▶ _Supplied material_
#####
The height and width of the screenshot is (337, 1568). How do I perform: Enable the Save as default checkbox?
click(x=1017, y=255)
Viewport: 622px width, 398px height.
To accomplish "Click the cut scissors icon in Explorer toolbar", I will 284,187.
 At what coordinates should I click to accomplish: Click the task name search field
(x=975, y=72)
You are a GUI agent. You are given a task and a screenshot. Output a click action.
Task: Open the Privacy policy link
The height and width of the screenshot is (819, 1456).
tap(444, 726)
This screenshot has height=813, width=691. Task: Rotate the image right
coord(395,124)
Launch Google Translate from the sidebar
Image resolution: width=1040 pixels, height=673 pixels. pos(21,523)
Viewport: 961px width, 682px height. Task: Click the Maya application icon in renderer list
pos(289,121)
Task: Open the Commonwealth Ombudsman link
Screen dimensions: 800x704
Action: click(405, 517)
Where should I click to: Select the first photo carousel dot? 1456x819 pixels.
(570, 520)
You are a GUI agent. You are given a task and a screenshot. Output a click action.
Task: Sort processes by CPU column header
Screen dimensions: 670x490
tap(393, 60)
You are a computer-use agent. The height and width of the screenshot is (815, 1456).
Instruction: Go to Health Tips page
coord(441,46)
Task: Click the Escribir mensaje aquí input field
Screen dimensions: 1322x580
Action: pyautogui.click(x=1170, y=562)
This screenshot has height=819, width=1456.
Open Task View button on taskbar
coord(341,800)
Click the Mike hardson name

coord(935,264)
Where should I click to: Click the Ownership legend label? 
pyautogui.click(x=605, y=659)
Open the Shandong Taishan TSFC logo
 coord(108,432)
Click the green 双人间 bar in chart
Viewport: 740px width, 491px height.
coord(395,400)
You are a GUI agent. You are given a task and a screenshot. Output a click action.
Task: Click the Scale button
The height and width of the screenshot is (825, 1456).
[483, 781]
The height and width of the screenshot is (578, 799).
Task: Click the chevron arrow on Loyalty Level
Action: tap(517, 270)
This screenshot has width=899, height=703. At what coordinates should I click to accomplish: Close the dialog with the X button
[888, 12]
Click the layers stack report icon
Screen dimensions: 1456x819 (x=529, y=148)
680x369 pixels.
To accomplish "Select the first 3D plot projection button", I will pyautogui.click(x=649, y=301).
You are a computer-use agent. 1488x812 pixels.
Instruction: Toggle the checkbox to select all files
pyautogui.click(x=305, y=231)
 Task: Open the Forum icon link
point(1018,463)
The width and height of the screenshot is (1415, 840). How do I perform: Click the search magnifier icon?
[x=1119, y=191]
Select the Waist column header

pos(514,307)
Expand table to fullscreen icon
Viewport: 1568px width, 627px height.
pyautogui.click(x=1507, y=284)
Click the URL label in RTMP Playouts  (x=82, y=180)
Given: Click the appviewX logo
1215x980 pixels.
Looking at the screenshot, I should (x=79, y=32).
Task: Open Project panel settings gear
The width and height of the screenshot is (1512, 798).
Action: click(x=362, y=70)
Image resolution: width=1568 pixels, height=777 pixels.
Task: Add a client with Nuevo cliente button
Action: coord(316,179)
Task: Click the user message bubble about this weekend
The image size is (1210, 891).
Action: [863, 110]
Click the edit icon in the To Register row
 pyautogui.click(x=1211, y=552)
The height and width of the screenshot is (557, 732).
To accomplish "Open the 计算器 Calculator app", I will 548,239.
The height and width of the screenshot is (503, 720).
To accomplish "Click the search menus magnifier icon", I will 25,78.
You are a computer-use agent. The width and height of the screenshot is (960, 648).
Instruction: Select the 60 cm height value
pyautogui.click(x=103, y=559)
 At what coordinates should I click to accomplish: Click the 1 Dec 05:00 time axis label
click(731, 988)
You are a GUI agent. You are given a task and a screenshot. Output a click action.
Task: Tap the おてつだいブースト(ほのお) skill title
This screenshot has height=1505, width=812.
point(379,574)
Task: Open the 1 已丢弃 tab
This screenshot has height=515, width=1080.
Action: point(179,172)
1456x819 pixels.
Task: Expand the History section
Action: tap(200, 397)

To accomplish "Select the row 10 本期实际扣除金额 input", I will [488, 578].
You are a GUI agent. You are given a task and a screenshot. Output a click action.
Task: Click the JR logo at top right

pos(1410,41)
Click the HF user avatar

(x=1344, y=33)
#####
▶ _Work required_
Could you rewrite all the rows above, swapping "GUI agent" for "screen agent" everywhere it appears and keeping everything else the same?

▶ _The output_
The height and width of the screenshot is (337, 1568). How do I perform: Enable the Save as default checkbox?
click(x=1017, y=255)
Viewport: 622px width, 398px height.
To accomplish "Click the cut scissors icon in Explorer toolbar", I will 284,187.
 At what coordinates should I click to accomplish: Click the task name search field
(x=975, y=72)
You are a screen agent. You are given a task and a screenshot. Output a click action.
Task: Open the Privacy policy link
The height and width of the screenshot is (819, 1456).
tap(444, 726)
This screenshot has height=813, width=691. Task: Rotate the image right
coord(395,124)
Launch Google Translate from the sidebar
Image resolution: width=1040 pixels, height=673 pixels. pos(21,523)
Viewport: 961px width, 682px height. Task: Click the Maya application icon in renderer list
pos(289,121)
Task: Open the Commonwealth Ombudsman link
Screen dimensions: 800x704
Action: click(405, 517)
Where should I click to: Select the first photo carousel dot? 1456x819 pixels.
(570, 520)
You are a screen agent. You are given a task and a screenshot. Output a click action.
Task: Sort processes by CPU column header
Screen dimensions: 670x490
tap(393, 60)
You are a computer-use agent. The height and width of the screenshot is (815, 1456).
Instruction: Go to Health Tips page
coord(441,46)
Task: Click the Escribir mensaje aquí input field
Screen dimensions: 1322x580
Action: pyautogui.click(x=1170, y=562)
This screenshot has height=819, width=1456.
Open Task View button on taskbar
coord(341,800)
Click the Mike hardson name

coord(935,264)
Where should I click to: Click the Ownership legend label? 
pyautogui.click(x=605, y=659)
Open the Shandong Taishan TSFC logo
 coord(108,432)
Click the green 双人间 bar in chart
Viewport: 740px width, 491px height.
coord(395,400)
You are a screen agent. You are given a task and a screenshot. Output a click action.
Task: Click the Scale button
The height and width of the screenshot is (825, 1456).
[483, 781]
The height and width of the screenshot is (578, 799).
Task: Click the chevron arrow on Loyalty Level
Action: tap(517, 270)
This screenshot has width=899, height=703. At what coordinates should I click to accomplish: Close the dialog with the X button
[888, 12]
Click the layers stack report icon
Screen dimensions: 1456x819 (x=529, y=148)
680x369 pixels.
To accomplish "Select the first 3D plot projection button", I will pyautogui.click(x=649, y=301).
You are a computer-use agent. 1488x812 pixels.
Instruction: Toggle the checkbox to select all files
pyautogui.click(x=305, y=231)
 Task: Open the Forum icon link
point(1018,463)
The width and height of the screenshot is (1415, 840). How do I perform: Click the search magnifier icon?
[x=1119, y=191]
Select the Waist column header

pos(514,307)
Expand table to fullscreen icon
Viewport: 1568px width, 627px height.
pyautogui.click(x=1507, y=284)
Click the URL label in RTMP Playouts  (x=82, y=180)
Given: Click the appviewX logo
1215x980 pixels.
Looking at the screenshot, I should (x=79, y=32).
Task: Open Project panel settings gear
The width and height of the screenshot is (1512, 798).
Action: click(x=362, y=70)
Image resolution: width=1568 pixels, height=777 pixels.
Task: Add a client with Nuevo cliente button
Action: coord(316,179)
Task: Click the user message bubble about this weekend
The image size is (1210, 891).
Action: [863, 110]
Click the edit icon in the To Register row
 pyautogui.click(x=1211, y=552)
The height and width of the screenshot is (557, 732).
To accomplish "Open the 计算器 Calculator app", I will 548,239.
The height and width of the screenshot is (503, 720).
To accomplish "Click the search menus magnifier icon", I will 25,78.
You are a computer-use agent. The width and height of the screenshot is (960, 648).
Instruction: Select the 60 cm height value
pyautogui.click(x=103, y=559)
 At what coordinates should I click to accomplish: Click the 1 Dec 05:00 time axis label
click(731, 988)
You are a screen agent. You are given a task and a screenshot. Output a click action.
Task: Tap the おてつだいブースト(ほのお) skill title
This screenshot has height=1505, width=812.
point(379,574)
Task: Open the 1 已丢弃 tab
This screenshot has height=515, width=1080.
Action: point(179,172)
1456x819 pixels.
Task: Expand the History section
Action: tap(200, 397)

To accomplish "Select the row 10 本期实际扣除金额 input", I will [488, 578].
You are a screen agent. You are given a task and a screenshot. Output a click action.
Task: Click the JR logo at top right

pos(1410,41)
Click the HF user avatar

(x=1344, y=33)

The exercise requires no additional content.